» Records:
-.-.-

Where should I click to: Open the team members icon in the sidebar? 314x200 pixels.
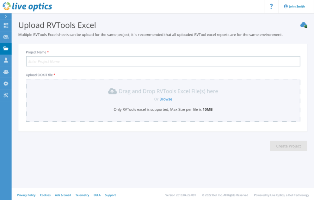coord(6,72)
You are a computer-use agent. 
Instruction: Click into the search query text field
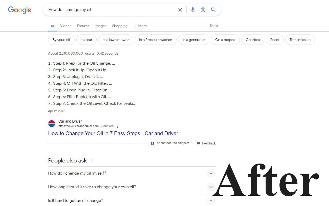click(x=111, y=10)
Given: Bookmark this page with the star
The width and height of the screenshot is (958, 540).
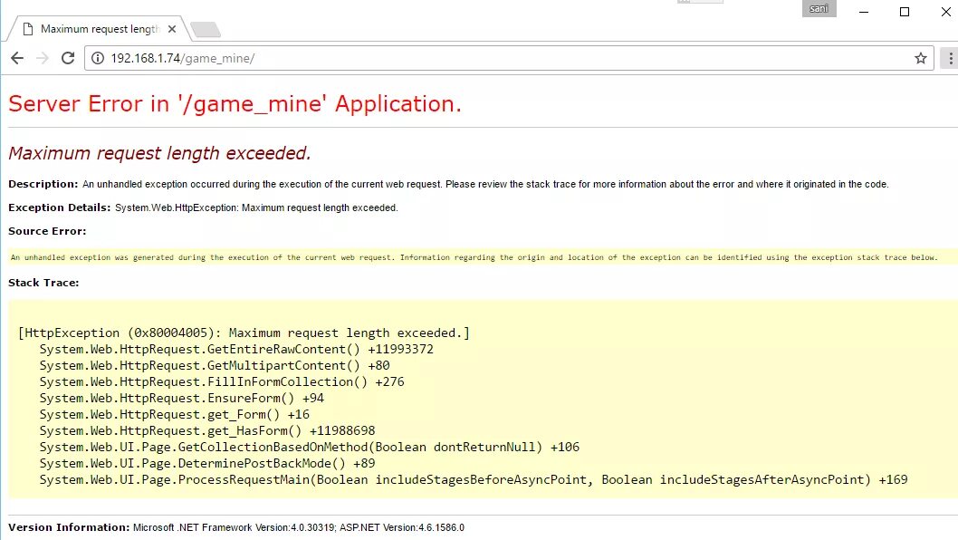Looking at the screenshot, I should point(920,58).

-.-.-

» About this task:
Your task is to transcribe all of the records precisely, with no images included.

» Task output:
Where should I click to: Open the team members icon in the sidebar? 314x200 pixels.
coord(6,72)
You are a computer-use agent. 
Instruction: Click into the search query text field
click(x=111, y=10)
Given: Bookmark this page with the star
The width and height of the screenshot is (958, 540).
Looking at the screenshot, I should point(920,58).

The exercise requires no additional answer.